Chester Theatre Company's 'Tryst': An odd couple in Edwardian London
CHESTER -- In a summer theater season awash with co-dependent couples, none is likely to be more haunting than George Love and Adelaide Pinchin, the twosome whom fate and playwright Karoline Leach throw together in "Tryst" at Chester Theatre Company, now through July 21.
He is a con man who separates vulnerable women from their money -- seducing them, figuratively, into marrying him and then leaving them with nothing after their wedding night.

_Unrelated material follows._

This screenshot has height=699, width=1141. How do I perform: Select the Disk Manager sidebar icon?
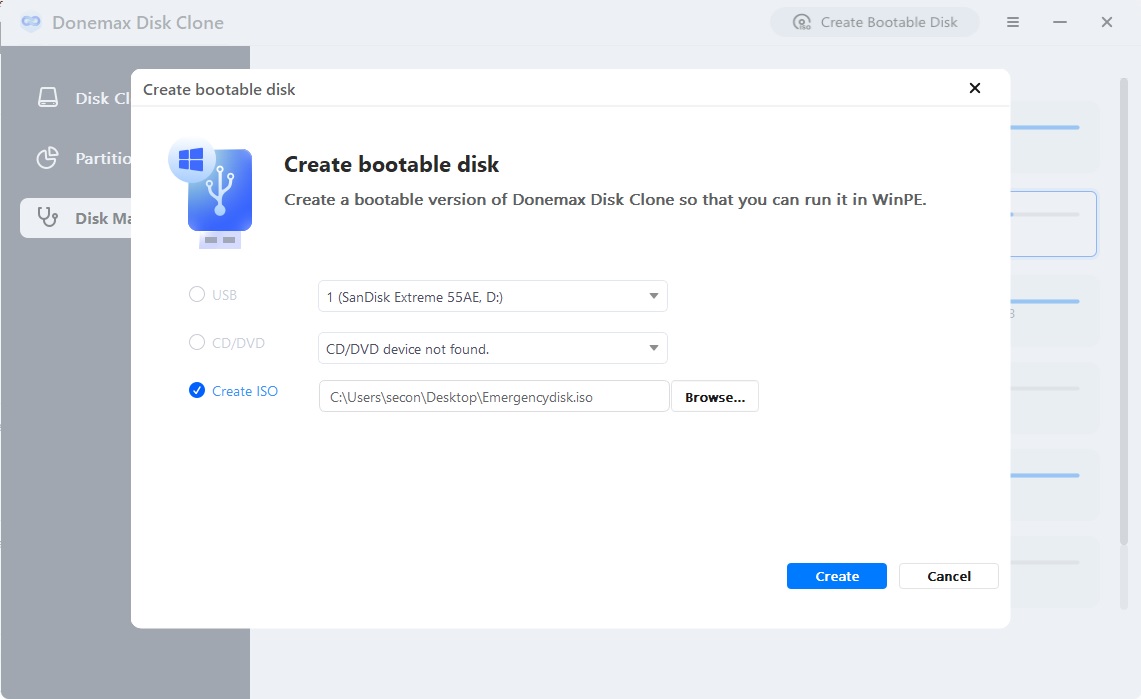click(x=46, y=218)
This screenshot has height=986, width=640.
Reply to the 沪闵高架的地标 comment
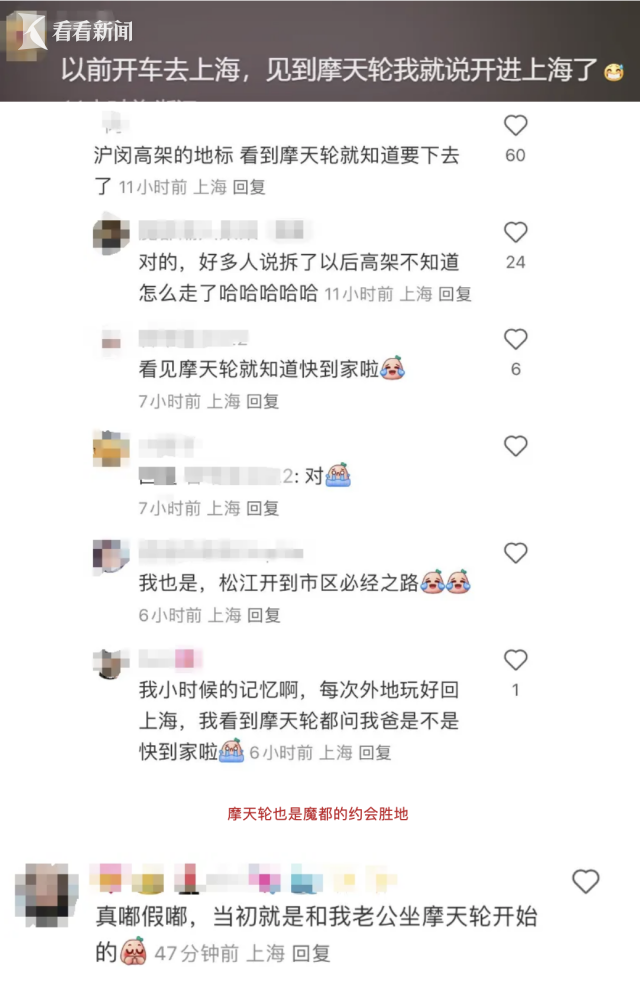(x=249, y=187)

She is a milliner on the edge of spinsterhood who lives a spare, private, almost reclusive life, sustained by a modest inheritance, an emotionally prized locket and a life more alive in dream than reality.
George is unlike any man Adelaide has met. Adelaide is unlike any woman George has conned. The blend is fateful.
"Tryst" originally was produced as "The Mysterious Mr. Love" in London's West End in 1997 before Leach revised the script and retitled it for its Off-Broadway opening in 2006.
Set in Edwardian London, the play is inspired, in part, by the true case of George Joseph Smith, who was finally brought to justice by Bernard Spilsbury, whose investigative techniques are said to have paved the way for modern criminology.
This production reunites Justin Campbell and Allison McLemore, who played opposite each other in Chester's 2011 production of "Turn of the Screw," and CTC associate artistic director Daniel Elihu Kramer, who directed "Turn of the Screw" and, in 2010, "Gulf View Drive," the third play in Chester's hugely popular "The Nibroc Trilogy," which co-starred McLemore.
Speaking by telephone in a post-rehearsal conference call from his office st Smith College in Northampton, where he chairs the theater department, Kramer said he had heard about "Tryst" but never seen it. When he and CTC artistic director Byam Stevens read the play, they both felt it was a natural for Chester.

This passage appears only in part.